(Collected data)
====================

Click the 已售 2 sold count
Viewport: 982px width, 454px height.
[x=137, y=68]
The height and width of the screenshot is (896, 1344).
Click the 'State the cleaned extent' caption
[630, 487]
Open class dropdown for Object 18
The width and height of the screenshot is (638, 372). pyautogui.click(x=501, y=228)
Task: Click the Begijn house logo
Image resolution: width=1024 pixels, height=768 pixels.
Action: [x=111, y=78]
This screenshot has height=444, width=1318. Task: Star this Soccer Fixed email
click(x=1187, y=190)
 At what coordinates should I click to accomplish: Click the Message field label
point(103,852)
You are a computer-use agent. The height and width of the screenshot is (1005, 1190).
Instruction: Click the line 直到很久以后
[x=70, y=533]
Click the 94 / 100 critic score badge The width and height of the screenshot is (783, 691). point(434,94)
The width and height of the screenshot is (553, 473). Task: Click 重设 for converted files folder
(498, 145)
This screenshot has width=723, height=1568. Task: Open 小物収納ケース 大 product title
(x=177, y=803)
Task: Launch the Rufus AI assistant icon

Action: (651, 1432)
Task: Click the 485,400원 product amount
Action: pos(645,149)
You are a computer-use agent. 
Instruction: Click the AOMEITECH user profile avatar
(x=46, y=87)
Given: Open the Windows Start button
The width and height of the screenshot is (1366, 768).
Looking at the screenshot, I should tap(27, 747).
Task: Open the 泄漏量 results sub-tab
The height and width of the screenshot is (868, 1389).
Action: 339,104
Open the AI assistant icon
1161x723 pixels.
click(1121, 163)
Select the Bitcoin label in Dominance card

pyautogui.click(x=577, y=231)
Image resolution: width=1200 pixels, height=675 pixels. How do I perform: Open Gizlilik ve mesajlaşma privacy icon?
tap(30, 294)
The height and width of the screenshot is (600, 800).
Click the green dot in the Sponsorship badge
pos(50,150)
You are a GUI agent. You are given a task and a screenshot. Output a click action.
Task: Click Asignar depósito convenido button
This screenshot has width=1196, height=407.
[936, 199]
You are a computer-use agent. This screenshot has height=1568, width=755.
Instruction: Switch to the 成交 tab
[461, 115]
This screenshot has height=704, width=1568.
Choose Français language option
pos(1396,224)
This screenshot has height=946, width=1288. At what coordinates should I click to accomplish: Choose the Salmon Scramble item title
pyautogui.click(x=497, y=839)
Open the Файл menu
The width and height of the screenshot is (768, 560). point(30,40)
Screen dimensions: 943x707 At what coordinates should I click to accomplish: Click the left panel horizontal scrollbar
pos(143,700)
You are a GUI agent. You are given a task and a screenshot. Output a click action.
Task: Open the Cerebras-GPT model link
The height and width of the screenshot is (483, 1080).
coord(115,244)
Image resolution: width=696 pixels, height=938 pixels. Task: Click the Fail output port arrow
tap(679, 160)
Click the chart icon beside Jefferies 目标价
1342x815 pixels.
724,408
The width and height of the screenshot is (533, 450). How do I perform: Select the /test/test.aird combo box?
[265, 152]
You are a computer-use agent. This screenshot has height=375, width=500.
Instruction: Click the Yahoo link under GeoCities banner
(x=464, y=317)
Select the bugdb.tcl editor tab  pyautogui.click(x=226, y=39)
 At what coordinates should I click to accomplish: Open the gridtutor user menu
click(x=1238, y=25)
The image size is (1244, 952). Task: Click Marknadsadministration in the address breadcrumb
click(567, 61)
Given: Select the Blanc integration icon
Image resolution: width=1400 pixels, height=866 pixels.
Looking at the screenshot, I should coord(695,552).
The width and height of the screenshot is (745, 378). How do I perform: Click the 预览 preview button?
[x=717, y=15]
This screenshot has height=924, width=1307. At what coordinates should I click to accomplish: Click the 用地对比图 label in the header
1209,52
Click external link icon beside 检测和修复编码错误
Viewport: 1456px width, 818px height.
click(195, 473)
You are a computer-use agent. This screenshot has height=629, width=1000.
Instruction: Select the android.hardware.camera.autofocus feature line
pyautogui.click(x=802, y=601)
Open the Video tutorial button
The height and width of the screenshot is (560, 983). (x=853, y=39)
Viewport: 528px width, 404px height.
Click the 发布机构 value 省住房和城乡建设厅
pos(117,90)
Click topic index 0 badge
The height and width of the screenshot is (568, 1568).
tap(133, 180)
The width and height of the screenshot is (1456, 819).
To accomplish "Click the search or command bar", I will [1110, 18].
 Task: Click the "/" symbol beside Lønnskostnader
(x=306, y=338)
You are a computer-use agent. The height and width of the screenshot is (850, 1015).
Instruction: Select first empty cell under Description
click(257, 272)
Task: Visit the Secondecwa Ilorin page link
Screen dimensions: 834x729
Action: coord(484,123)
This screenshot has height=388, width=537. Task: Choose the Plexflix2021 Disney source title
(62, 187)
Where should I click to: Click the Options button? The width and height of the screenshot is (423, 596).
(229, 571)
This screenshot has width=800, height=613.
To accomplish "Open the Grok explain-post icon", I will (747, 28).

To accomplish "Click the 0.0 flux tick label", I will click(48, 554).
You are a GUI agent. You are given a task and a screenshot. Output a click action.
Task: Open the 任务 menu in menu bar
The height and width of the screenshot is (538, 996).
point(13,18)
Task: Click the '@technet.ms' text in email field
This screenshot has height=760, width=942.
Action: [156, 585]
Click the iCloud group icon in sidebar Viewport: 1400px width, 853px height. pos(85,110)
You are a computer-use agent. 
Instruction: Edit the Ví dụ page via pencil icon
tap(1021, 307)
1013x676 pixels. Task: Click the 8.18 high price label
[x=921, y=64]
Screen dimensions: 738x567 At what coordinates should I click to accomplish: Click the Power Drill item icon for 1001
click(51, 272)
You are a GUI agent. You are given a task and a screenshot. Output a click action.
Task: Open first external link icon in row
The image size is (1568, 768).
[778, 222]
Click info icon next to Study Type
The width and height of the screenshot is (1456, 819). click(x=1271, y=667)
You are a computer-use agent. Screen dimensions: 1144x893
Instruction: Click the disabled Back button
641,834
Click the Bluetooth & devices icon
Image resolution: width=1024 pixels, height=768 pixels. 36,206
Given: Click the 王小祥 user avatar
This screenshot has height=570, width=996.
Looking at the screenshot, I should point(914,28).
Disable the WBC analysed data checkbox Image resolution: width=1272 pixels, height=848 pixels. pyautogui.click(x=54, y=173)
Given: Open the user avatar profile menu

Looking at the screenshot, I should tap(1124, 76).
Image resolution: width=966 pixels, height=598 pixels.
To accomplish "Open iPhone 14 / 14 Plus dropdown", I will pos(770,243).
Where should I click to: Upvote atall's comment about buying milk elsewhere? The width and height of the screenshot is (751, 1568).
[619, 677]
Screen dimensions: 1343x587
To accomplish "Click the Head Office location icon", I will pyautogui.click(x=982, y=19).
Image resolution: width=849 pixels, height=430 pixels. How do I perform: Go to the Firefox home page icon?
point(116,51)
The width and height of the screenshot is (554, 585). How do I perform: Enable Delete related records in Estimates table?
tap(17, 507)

====================

TASK STATEMENT –
Give back all the data exactly as written.

TASK ANSWER –
Click the 已售 2 sold count
Viewport: 982px width, 454px height.
[x=137, y=68]
The height and width of the screenshot is (896, 1344).
Click the 'State the cleaned extent' caption
[630, 487]
Open class dropdown for Object 18
The width and height of the screenshot is (638, 372). pyautogui.click(x=501, y=228)
Task: Click the Begijn house logo
Image resolution: width=1024 pixels, height=768 pixels.
Action: [x=111, y=78]
This screenshot has height=444, width=1318. Task: Star this Soccer Fixed email
click(x=1187, y=190)
 At what coordinates should I click to accomplish: Click the Message field label
point(103,852)
You are a computer-use agent. The height and width of the screenshot is (1005, 1190).
Instruction: Click the line 直到很久以后
[x=70, y=533]
Click the 94 / 100 critic score badge The width and height of the screenshot is (783, 691). point(434,94)
The width and height of the screenshot is (553, 473). Task: Click 重设 for converted files folder
(498, 145)
This screenshot has width=723, height=1568. Task: Open 小物収納ケース 大 product title
(x=177, y=803)
Task: Launch the Rufus AI assistant icon

Action: (651, 1432)
Task: Click the 485,400원 product amount
Action: pos(645,149)
You are a computer-use agent. 
Instruction: Click the AOMEITECH user profile avatar
(x=46, y=87)
Given: Open the Windows Start button
The width and height of the screenshot is (1366, 768).
Looking at the screenshot, I should tap(27, 747).
Task: Open the 泄漏量 results sub-tab
The height and width of the screenshot is (868, 1389).
Action: 339,104
Open the AI assistant icon
1161x723 pixels.
click(1121, 163)
Select the Bitcoin label in Dominance card

pyautogui.click(x=577, y=231)
Image resolution: width=1200 pixels, height=675 pixels. How do I perform: Open Gizlilik ve mesajlaşma privacy icon?
tap(30, 294)
The height and width of the screenshot is (600, 800).
Click the green dot in the Sponsorship badge
pos(50,150)
You are a GUI agent. You are given a task and a screenshot. Output a click action.
Task: Click Asignar depósito convenido button
This screenshot has width=1196, height=407.
[936, 199]
You are a computer-use agent. This screenshot has height=1568, width=755.
Instruction: Switch to the 成交 tab
[461, 115]
This screenshot has height=704, width=1568.
Choose Français language option
pos(1396,224)
This screenshot has height=946, width=1288. At what coordinates should I click to accomplish: Choose the Salmon Scramble item title
pyautogui.click(x=497, y=839)
Open the Файл menu
The width and height of the screenshot is (768, 560). point(30,40)
Screen dimensions: 943x707 At what coordinates should I click to accomplish: Click the left panel horizontal scrollbar
pos(143,700)
You are a GUI agent. You are given a task and a screenshot. Output a click action.
Task: Open the Cerebras-GPT model link
The height and width of the screenshot is (483, 1080).
coord(115,244)
Image resolution: width=696 pixels, height=938 pixels. Task: Click the Fail output port arrow
tap(679, 160)
Click the chart icon beside Jefferies 目标价
1342x815 pixels.
724,408
The width and height of the screenshot is (533, 450). How do I perform: Select the /test/test.aird combo box?
[265, 152]
You are a computer-use agent. This screenshot has height=375, width=500.
Instruction: Click the Yahoo link under GeoCities banner
(x=464, y=317)
Select the bugdb.tcl editor tab  pyautogui.click(x=226, y=39)
 At what coordinates should I click to accomplish: Open the gridtutor user menu
click(x=1238, y=25)
The image size is (1244, 952). Task: Click Marknadsadministration in the address breadcrumb
click(567, 61)
Given: Select the Blanc integration icon
Image resolution: width=1400 pixels, height=866 pixels.
Looking at the screenshot, I should coord(695,552).
The width and height of the screenshot is (745, 378). How do I perform: Click the 预览 preview button?
[x=717, y=15]
This screenshot has height=924, width=1307. At what coordinates should I click to accomplish: Click the 用地对比图 label in the header
1209,52
Click external link icon beside 检测和修复编码错误
Viewport: 1456px width, 818px height.
click(195, 473)
You are a computer-use agent. This screenshot has height=629, width=1000.
Instruction: Select the android.hardware.camera.autofocus feature line
pyautogui.click(x=802, y=601)
Open the Video tutorial button
The height and width of the screenshot is (560, 983). (x=853, y=39)
Viewport: 528px width, 404px height.
Click the 发布机构 value 省住房和城乡建设厅
pos(117,90)
Click topic index 0 badge
The height and width of the screenshot is (568, 1568).
tap(133, 180)
The width and height of the screenshot is (1456, 819).
To accomplish "Click the search or command bar", I will [1110, 18].
 Task: Click the "/" symbol beside Lønnskostnader
(x=306, y=338)
You are a computer-use agent. The height and width of the screenshot is (850, 1015).
Instruction: Select first empty cell under Description
click(257, 272)
Task: Visit the Secondecwa Ilorin page link
Screen dimensions: 834x729
Action: coord(484,123)
This screenshot has height=388, width=537. Task: Choose the Plexflix2021 Disney source title
(62, 187)
Where should I click to: Click the Options button? The width and height of the screenshot is (423, 596).
(229, 571)
This screenshot has width=800, height=613.
To accomplish "Open the Grok explain-post icon", I will (747, 28).

To accomplish "Click the 0.0 flux tick label", I will click(48, 554).
You are a GUI agent. You are given a task and a screenshot. Output a click action.
Task: Open the 任务 menu in menu bar
The height and width of the screenshot is (538, 996).
point(13,18)
Task: Click the '@technet.ms' text in email field
This screenshot has height=760, width=942.
Action: [156, 585]
Click the iCloud group icon in sidebar Viewport: 1400px width, 853px height. pos(85,110)
You are a computer-use agent. 
Instruction: Edit the Ví dụ page via pencil icon
tap(1021, 307)
1013x676 pixels. Task: Click the 8.18 high price label
[x=921, y=64]
Screen dimensions: 738x567 At what coordinates should I click to accomplish: Click the Power Drill item icon for 1001
click(51, 272)
You are a GUI agent. You are given a task and a screenshot. Output a click action.
Task: Open first external link icon in row
The image size is (1568, 768).
[778, 222]
Click info icon next to Study Type
The width and height of the screenshot is (1456, 819). click(x=1271, y=667)
You are a computer-use agent. Screen dimensions: 1144x893
Instruction: Click the disabled Back button
641,834
Click the Bluetooth & devices icon
Image resolution: width=1024 pixels, height=768 pixels. 36,206
Given: Click the 王小祥 user avatar
This screenshot has height=570, width=996.
Looking at the screenshot, I should point(914,28).
Disable the WBC analysed data checkbox Image resolution: width=1272 pixels, height=848 pixels. pyautogui.click(x=54, y=173)
Given: Open the user avatar profile menu

Looking at the screenshot, I should tap(1124, 76).
Image resolution: width=966 pixels, height=598 pixels.
To accomplish "Open iPhone 14 / 14 Plus dropdown", I will pos(770,243).
Where should I click to: Upvote atall's comment about buying milk elsewhere? The width and height of the screenshot is (751, 1568).
[619, 677]
Screen dimensions: 1343x587
To accomplish "Click the Head Office location icon", I will pyautogui.click(x=982, y=19).
Image resolution: width=849 pixels, height=430 pixels. How do I perform: Go to the Firefox home page icon?
point(116,51)
The width and height of the screenshot is (554, 585). How do I perform: Enable Delete related records in Estimates table?
tap(17, 507)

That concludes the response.